Senior Systems Administrator

Nasuni•Boston, MA

14h•Hybrid

About The Position

We are seeking a Senior Systems Administrator to own and operate the virtualization and internal infrastructure platform that powers Nasuni’s Engineering organization. This role is responsible for ensuring the reliability, scalability, automation, and observability of our enterprise VMware environment (100+ hosts across multiple clusters), CI/CD infrastructure, log aggregation systems, and the hardware stack supporting development workloads. This is a deeply hands-on infrastructure role for someone with strong VMware expertise and advanced Infrastructure-as-Code capabilities (Packer, Terraform, Ansible) who can modernize systems through automation while maintaining production stability. This is not a management role. It is a senior individual contributor position with clear domain ownership. Owns the Engineering virtualization and internal infrastructure platform end-to-end. Operates with high autonomy within defined infrastructure boundaries. Makes technical decisions for virtualization, storage, automation, CI/CD infrastructure, and observability tooling. Leads lifecycle management including upgrades, patching, capacity planning, and reliability improvements. Designs and implements infrastructure-as-code standards and reusable automation frameworks. Owns CI/CD execution environments (Jenkins agents, GitHub Actions runners). Owns log aggregation and monitoring infrastructure.
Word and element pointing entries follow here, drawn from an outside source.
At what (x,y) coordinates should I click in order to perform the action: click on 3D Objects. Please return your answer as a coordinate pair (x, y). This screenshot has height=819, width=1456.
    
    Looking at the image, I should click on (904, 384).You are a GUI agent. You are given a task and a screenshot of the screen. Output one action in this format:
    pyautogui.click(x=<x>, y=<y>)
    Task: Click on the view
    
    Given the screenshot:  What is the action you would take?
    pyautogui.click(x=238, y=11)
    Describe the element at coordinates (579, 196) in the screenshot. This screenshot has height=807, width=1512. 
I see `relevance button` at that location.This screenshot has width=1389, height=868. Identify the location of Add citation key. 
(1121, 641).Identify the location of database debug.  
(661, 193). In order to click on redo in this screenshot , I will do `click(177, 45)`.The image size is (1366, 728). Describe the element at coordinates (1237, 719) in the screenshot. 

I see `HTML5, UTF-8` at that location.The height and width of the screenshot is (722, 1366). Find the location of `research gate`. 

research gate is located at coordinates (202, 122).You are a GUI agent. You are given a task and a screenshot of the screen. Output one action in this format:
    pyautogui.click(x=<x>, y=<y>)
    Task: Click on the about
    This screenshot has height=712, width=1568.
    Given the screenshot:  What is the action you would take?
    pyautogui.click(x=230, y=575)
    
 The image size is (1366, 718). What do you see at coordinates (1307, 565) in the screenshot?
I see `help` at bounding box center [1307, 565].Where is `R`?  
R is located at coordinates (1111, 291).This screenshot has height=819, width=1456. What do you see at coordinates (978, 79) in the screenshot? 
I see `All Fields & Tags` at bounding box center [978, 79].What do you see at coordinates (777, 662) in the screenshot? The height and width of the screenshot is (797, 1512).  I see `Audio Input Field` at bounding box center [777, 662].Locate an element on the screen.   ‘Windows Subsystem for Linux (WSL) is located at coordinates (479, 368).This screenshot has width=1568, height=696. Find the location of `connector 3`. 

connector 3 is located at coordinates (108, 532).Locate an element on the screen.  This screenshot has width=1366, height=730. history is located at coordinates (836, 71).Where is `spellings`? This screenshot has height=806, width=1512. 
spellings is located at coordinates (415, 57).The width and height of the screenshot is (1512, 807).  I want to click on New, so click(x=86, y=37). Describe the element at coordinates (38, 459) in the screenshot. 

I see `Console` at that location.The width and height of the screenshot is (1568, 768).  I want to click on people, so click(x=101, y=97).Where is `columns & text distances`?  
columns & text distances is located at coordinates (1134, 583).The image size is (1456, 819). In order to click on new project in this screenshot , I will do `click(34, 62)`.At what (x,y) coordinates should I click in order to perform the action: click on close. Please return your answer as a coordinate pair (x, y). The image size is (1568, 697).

Partners cross-functionally with Engineering, DevOps, and IT. Drives modernization within scope but does not define company-wide infrastructure strategy.

Requirements

7+ years of Systems Administration or Infrastructure Engineering experience.
Demonstrated ownership of large-scale VMware environments (multi-cluster, 50+ hosts minimum).
Strong production experience with Terraform, Packer, and Ansible.
Experience designing reusable Infrastructure-as-Code modules and automated image pipelines.
Production experience supporting CI/CD platforms (Jenkins, GitHub Actions).
Experience implementing or maintaining log aggregation or observability platforms.
Strong Linux systems administration experience.
Experience managing high-availability production environments.
Strong troubleshooting and root cause analysis capabilities.
Ability to independently manage complex infrastructure domains.

Nice To Haves

Experience with Dell PowerStore or enterprise storage platforms.
Production Kubernetes or container orchestration experience.
Experience supporting internal developer platforms.
Networking experience (switching, fabric, datacenter networking).
Experience integrating observability into CI/CD pipelines.
Hardware lifecycle and datacenter operations experience.
Designed automation frameworks adopted across engineering teams.
Reduced infrastructure-related CI/CD failures through platform optimization.
Implemented centralized log aggregation strategy improving MTTR.
Led virtualization modernization initiatives with measurable impact.
Delivered automation reducing operational workload by 25%+

Responsibilities

Administer and optimize VMware vCenter across 100+ hosts and multiple clusters.
Manage Dell PowerStore backend storage and ensure high availability.
Maintain internal Linux and Windows VM environments.
Oversee physical hardware lifecycle management for virtualization platforms.
Perform lifecycle upgrades, patching, and performance tuning.
Design and maintain reusable Infrastructure-as-Code frameworks using Terraform.
Build and maintain automated VM image pipelines using Packer.
Develop configuration management workflows using Ansible.
Standardize and version infrastructure definitions across environments.
Reduce manual operational tasks through automation and orchestration.
Own and optimize CI/CD execution infrastructure (Jenkins agents, GitHub Actions runners).
Improve reliability, performance, and scalability of build pipelines.
Troubleshoot pipeline execution failures tied to infrastructure constraints.
Partner with engineering teams to integrate infrastructure automation into workflows.
Own and maintain log aggregation and monitoring platforms (e.g., Prometheus, Grafana, Loki, ELK, or equivalent).
Ensure system visibility across compute, storage, and CI/CD workloads.
Implement performance dashboards and alerting standards.
Drive improvements in system observability and incident detection.
Ensure disaster recovery readiness and high availability.
Lead root cause analysis for infrastructure incidents.
Improve system hardening and security posture.
Maintain documentation and operational standards.